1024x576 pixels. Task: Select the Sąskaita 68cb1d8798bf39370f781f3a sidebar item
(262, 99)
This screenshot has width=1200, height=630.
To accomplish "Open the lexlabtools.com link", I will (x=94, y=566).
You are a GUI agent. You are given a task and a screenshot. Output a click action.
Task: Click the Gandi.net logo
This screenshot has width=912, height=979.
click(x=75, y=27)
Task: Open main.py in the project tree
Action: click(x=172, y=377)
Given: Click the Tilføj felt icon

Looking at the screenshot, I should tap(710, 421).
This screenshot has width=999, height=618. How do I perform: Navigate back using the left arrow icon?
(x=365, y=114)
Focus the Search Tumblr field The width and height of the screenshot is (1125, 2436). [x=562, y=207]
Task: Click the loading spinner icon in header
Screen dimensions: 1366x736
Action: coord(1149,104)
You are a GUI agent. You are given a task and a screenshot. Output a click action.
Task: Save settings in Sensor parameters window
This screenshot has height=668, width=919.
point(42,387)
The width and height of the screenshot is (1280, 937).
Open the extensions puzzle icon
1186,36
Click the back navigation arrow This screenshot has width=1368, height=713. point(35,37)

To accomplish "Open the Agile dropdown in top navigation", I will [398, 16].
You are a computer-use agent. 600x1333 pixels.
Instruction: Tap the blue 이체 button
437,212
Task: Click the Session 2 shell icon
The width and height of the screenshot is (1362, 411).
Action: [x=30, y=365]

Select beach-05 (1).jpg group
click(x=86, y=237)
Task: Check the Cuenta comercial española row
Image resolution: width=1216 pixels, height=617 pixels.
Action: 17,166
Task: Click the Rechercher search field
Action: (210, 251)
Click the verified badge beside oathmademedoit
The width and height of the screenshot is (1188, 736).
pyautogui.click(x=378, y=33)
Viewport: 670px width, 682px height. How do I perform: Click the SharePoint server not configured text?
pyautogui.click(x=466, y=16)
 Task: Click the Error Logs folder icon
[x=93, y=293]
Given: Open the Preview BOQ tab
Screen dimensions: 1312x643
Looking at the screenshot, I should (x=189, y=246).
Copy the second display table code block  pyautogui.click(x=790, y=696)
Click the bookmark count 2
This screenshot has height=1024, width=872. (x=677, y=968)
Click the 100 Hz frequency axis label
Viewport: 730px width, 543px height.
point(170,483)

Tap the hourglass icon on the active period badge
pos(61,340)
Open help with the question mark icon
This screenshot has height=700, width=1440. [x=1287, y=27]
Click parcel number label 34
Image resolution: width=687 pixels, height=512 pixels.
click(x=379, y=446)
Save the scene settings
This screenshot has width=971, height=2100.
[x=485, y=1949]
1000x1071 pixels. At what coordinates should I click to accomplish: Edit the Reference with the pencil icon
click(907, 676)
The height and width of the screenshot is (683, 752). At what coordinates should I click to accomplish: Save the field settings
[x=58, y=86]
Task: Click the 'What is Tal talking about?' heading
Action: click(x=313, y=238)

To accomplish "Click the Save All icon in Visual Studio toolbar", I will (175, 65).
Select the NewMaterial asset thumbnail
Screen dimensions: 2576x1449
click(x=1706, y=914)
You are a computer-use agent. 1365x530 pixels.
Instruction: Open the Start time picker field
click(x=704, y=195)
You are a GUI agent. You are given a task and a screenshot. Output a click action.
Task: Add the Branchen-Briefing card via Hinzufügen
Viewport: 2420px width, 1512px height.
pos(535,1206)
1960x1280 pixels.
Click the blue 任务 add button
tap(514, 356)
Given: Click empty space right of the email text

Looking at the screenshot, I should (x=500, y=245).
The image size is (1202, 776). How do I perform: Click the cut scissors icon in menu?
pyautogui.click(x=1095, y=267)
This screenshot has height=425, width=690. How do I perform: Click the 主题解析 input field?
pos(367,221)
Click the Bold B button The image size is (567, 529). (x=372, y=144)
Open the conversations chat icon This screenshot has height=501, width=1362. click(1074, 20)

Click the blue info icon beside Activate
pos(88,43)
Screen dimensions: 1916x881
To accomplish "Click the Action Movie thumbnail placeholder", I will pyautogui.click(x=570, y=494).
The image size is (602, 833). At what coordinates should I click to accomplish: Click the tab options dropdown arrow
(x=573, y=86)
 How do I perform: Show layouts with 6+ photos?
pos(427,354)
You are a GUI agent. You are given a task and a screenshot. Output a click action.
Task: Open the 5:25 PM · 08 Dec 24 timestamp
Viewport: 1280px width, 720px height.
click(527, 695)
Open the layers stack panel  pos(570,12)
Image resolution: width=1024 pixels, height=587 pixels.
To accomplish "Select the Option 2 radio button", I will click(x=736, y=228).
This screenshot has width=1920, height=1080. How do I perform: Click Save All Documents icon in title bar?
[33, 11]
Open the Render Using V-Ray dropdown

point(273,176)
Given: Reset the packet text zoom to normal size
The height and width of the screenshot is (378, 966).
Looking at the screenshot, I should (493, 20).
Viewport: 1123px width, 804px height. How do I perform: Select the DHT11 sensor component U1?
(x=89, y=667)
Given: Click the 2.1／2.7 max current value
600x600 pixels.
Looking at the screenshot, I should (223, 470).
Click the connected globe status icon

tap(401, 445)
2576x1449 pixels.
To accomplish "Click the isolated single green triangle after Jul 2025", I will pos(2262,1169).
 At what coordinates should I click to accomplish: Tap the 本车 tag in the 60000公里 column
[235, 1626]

* **Task prompt**
Recast the listing above as a Markdown table with two columns, Row and Line. Give each line its number, and leave out the blank lines.

* **Written reply**
| Row | Line |
|---|---|
| 1 | 1024x576 pixels. Task: Select the Sąskaita 68cb1d8798bf39370f781f3a sidebar item |
| 2 | (262, 99) |
| 3 | This screenshot has width=1200, height=630. |
| 4 | To accomplish "Open the lexlabtools.com link", I will (x=94, y=566). |
| 5 | You are a GUI agent. You are given a task and a screenshot. Output a click action. |
| 6 | Task: Click the Gandi.net logo |
| 7 | This screenshot has width=912, height=979. |
| 8 | click(x=75, y=27) |
| 9 | Task: Open main.py in the project tree |
| 10 | Action: click(x=172, y=377) |
| 11 | Given: Click the Tilføj felt icon |
| 12 | Looking at the screenshot, I should tap(710, 421). |
| 13 | This screenshot has width=999, height=618. How do I perform: Navigate back using the left arrow icon? |
| 14 | (x=365, y=114) |
| 15 | Focus the Search Tumblr field The width and height of the screenshot is (1125, 2436). [x=562, y=207] |
| 16 | Task: Click the loading spinner icon in header |
| 17 | Screen dimensions: 1366x736 |
| 18 | Action: coord(1149,104) |
| 19 | You are a GUI agent. You are given a task and a screenshot. Output a click action. |
| 20 | Task: Save settings in Sensor parameters window |
| 21 | This screenshot has height=668, width=919. |
| 22 | point(42,387) |
| 23 | The width and height of the screenshot is (1280, 937). |
| 24 | Open the extensions puzzle icon |
| 25 | 1186,36 |
| 26 | Click the back navigation arrow This screenshot has width=1368, height=713. point(35,37) |
| 27 | To accomplish "Open the Agile dropdown in top navigation", I will [398, 16]. |
| 28 | You are a computer-use agent. 600x1333 pixels. |
| 29 | Instruction: Tap the blue 이체 button |
| 30 | 437,212 |
| 31 | Task: Click the Session 2 shell icon |
| 32 | The width and height of the screenshot is (1362, 411). |
| 33 | Action: [x=30, y=365] |
| 34 | Select beach-05 (1).jpg group |
| 35 | click(x=86, y=237) |
| 36 | Task: Check the Cuenta comercial española row |
| 37 | Image resolution: width=1216 pixels, height=617 pixels. |
| 38 | Action: 17,166 |
| 39 | Task: Click the Rechercher search field |
| 40 | Action: (210, 251) |
| 41 | Click the verified badge beside oathmademedoit |
| 42 | The width and height of the screenshot is (1188, 736). |
| 43 | pyautogui.click(x=378, y=33) |
| 44 | Viewport: 670px width, 682px height. How do I perform: Click the SharePoint server not configured text? |
| 45 | pyautogui.click(x=466, y=16) |
| 46 |  Task: Click the Error Logs folder icon |
| 47 | [x=93, y=293] |
| 48 | Given: Open the Preview BOQ tab |
| 49 | Screen dimensions: 1312x643 |
| 50 | Looking at the screenshot, I should (x=189, y=246). |
| 51 | Copy the second display table code block  pyautogui.click(x=790, y=696) |
| 52 | Click the bookmark count 2 |
| 53 | This screenshot has height=1024, width=872. (x=677, y=968) |
| 54 | Click the 100 Hz frequency axis label |
| 55 | Viewport: 730px width, 543px height. |
| 56 | point(170,483) |
| 57 | Tap the hourglass icon on the active period badge |
| 58 | pos(61,340) |
| 59 | Open help with the question mark icon |
| 60 | This screenshot has height=700, width=1440. [x=1287, y=27] |
| 61 | Click parcel number label 34 |
| 62 | Image resolution: width=687 pixels, height=512 pixels. |
| 63 | click(x=379, y=446) |
| 64 | Save the scene settings |
| 65 | This screenshot has width=971, height=2100. |
| 66 | [x=485, y=1949] |
| 67 | 1000x1071 pixels. At what coordinates should I click to accomplish: Edit the Reference with the pencil icon |
| 68 | click(907, 676) |
| 69 | The height and width of the screenshot is (683, 752). At what coordinates should I click to accomplish: Save the field settings |
| 70 | [x=58, y=86] |
| 71 | Task: Click the 'What is Tal talking about?' heading |
| 72 | Action: click(x=313, y=238) |
| 73 | To accomplish "Click the Save All icon in Visual Studio toolbar", I will (175, 65). |
| 74 | Select the NewMaterial asset thumbnail |
| 75 | Screen dimensions: 2576x1449 |
| 76 | click(x=1706, y=914) |
| 77 | You are a computer-use agent. 1365x530 pixels. |
| 78 | Instruction: Open the Start time picker field |
| 79 | click(x=704, y=195) |
| 80 | You are a GUI agent. You are given a task and a screenshot. Output a click action. |
| 81 | Task: Add the Branchen-Briefing card via Hinzufügen |
| 82 | Viewport: 2420px width, 1512px height. |
| 83 | pos(535,1206) |
| 84 | 1960x1280 pixels. |
| 85 | Click the blue 任务 add button |
| 86 | tap(514, 356) |
| 87 | Given: Click empty space right of the email text |
| 88 | Looking at the screenshot, I should (x=500, y=245). |
| 89 | The image size is (1202, 776). How do I perform: Click the cut scissors icon in menu? |
| 90 | pyautogui.click(x=1095, y=267) |
| 91 | This screenshot has height=425, width=690. How do I perform: Click the 主题解析 input field? |
| 92 | pos(367,221) |
| 93 | Click the Bold B button The image size is (567, 529). (x=372, y=144) |
| 94 | Open the conversations chat icon This screenshot has height=501, width=1362. click(1074, 20) |
| 95 | Click the blue info icon beside Activate |
| 96 | pos(88,43) |
| 97 | Screen dimensions: 1916x881 |
| 98 | To accomplish "Click the Action Movie thumbnail placeholder", I will pyautogui.click(x=570, y=494). |
| 99 | The image size is (602, 833). At what coordinates should I click to accomplish: Click the tab options dropdown arrow |
| 100 | (x=573, y=86) |
| 101 |  How do I perform: Show layouts with 6+ photos? |
| 102 | pos(427,354) |
| 103 | You are a GUI agent. You are given a task and a screenshot. Output a click action. |
| 104 | Task: Open the 5:25 PM · 08 Dec 24 timestamp |
| 105 | Viewport: 1280px width, 720px height. |
| 106 | click(527, 695) |
| 107 | Open the layers stack panel  pos(570,12) |
| 108 | Image resolution: width=1024 pixels, height=587 pixels. |
| 109 | To accomplish "Select the Option 2 radio button", I will click(x=736, y=228). |
| 110 | This screenshot has width=1920, height=1080. How do I perform: Click Save All Documents icon in title bar? |
| 111 | [33, 11] |
| 112 | Open the Render Using V-Ray dropdown |
| 113 | point(273,176) |
| 114 | Given: Reset the packet text zoom to normal size |
| 115 | The height and width of the screenshot is (378, 966). |
| 116 | Looking at the screenshot, I should (493, 20). |
| 117 | Viewport: 1123px width, 804px height. How do I perform: Select the DHT11 sensor component U1? |
| 118 | (x=89, y=667) |
| 119 | Given: Click the 2.1／2.7 max current value |
| 120 | 600x600 pixels. |
| 121 | Looking at the screenshot, I should (223, 470). |
| 122 | Click the connected globe status icon |
| 123 | tap(401, 445) |
| 124 | 2576x1449 pixels. |
| 125 | To accomplish "Click the isolated single green triangle after Jul 2025", I will pos(2262,1169). |
| 126 |  At what coordinates should I click to accomplish: Tap the 本车 tag in the 60000公里 column |
| 127 | [235, 1626] |